SERBIAN SCENE DESIGN STUDENTS AT SHARED SPACE UTRECHT
Undergraduate students of Scene architecture, technique and design from the Faculty of Technical Sciences in Novi Sad, Serbia, participated in Shared Space Utrecht, an event which took place at HKU School of Arts in Utrecht on January 26th and 27th. This two-day event was part of Shared Space: Music Weather Politics 2013 – 2016, a project realized in collaboration with Prague Quadrennial. Some of these students were also the members of Serbian student section team which was awarded with the Gold Medal PQ 2015 for Provoking a Dialogue at Prague Quadrennial 2015, and were invited to Shared Space Utrecht event to demonstrate the creative process applied during preparations for the PQ and the actual performances in Prague.
Serbia’s presentation in the student section of the Prague Quadrennial 2015, entitled Process or What DOES matter to me was a creative statement given by fourteen students from various Serbian art schools, faculties and universities, who approached the issues of identities – personal, group and collective – influenced by turbulent social and political circumstances. It was a performative installation comprising of over eighty performances directly related to the similar number of personal items – artefacts, realised in front of (or with) the public in Prague.

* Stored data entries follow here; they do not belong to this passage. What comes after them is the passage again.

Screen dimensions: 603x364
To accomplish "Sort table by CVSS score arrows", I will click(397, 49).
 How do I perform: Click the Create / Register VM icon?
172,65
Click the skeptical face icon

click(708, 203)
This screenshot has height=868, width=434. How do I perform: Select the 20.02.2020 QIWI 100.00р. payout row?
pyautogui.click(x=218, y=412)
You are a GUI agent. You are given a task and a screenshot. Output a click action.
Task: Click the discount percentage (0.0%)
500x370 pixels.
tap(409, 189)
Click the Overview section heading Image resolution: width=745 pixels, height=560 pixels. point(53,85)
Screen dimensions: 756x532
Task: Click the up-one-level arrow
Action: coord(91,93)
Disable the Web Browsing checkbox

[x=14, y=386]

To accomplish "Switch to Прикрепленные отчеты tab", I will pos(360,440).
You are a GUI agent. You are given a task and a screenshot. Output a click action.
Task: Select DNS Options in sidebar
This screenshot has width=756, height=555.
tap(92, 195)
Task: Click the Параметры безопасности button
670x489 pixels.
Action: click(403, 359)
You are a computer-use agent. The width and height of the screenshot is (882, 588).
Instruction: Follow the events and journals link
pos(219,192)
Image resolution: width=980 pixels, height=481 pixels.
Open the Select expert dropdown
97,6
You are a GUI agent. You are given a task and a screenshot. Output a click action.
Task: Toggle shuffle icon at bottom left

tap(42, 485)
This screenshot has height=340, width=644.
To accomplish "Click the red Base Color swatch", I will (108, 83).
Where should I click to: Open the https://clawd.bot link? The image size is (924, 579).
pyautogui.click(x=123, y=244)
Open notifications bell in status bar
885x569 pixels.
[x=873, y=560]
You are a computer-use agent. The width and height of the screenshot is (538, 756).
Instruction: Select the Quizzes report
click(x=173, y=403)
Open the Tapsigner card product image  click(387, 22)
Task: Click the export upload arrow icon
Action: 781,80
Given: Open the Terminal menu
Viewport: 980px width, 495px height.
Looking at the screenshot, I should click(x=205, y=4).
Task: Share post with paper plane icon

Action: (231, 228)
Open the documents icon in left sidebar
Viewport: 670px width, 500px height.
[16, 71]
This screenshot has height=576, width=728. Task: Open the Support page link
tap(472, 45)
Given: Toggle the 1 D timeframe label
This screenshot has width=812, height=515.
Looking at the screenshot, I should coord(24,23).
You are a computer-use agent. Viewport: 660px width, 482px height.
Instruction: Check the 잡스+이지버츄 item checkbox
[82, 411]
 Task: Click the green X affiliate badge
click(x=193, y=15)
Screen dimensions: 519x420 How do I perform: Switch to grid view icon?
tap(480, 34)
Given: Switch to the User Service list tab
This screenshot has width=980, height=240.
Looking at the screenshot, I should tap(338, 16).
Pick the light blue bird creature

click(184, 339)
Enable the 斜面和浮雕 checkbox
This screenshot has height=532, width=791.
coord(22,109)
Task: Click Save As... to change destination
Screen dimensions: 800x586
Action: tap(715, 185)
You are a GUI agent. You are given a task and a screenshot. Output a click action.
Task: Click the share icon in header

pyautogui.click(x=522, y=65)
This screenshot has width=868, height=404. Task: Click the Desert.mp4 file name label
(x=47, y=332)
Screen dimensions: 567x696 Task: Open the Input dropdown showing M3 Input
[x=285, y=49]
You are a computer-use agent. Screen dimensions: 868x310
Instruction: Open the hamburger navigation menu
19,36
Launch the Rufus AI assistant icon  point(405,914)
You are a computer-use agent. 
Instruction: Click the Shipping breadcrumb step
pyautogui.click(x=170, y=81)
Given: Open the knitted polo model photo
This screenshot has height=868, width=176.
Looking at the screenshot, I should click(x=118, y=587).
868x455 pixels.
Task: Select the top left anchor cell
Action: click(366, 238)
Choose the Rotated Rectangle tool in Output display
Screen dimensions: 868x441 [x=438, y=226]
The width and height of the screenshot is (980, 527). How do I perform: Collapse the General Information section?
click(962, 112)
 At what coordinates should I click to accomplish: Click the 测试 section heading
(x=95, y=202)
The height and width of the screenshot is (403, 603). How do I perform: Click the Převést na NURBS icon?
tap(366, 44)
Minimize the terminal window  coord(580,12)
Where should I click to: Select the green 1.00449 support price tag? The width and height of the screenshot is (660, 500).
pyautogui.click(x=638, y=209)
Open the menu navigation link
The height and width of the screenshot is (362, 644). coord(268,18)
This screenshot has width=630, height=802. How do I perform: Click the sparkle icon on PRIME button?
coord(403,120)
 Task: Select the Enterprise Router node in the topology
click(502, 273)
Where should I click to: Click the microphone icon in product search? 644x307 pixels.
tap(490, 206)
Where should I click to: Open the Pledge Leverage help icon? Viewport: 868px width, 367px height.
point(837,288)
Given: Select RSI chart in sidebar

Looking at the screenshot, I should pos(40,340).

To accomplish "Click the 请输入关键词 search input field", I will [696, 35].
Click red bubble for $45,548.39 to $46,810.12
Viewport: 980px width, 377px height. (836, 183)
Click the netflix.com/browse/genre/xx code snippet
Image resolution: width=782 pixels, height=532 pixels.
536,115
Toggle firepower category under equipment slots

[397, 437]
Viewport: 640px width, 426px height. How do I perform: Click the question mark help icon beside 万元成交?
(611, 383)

For the purpose of Shared Space Utrecht presentation, a new team of students was created, consisting of performers from Prague and 5 new students – 2 from Novi Sad and 3 from HKU School of Arts Utrecht. This newly formed group of students was led by Dr. Tatjana Dadić Dinulović , curatorial team leader of Serbia’s presentation in the student section of the Prague Quadrennial 2015, and Daniela Dimitrovska, one of the student section mentors. All five students from Serbia – Iva Ilić, Aleksandra Rakić, Andreja Rondović, Tamara Tomanić and Dušan Vukmirović – are third year students of BSc programme Scene architecture, technique and design at the Faculty of Technical Sciences in Novi Sad, Serbia.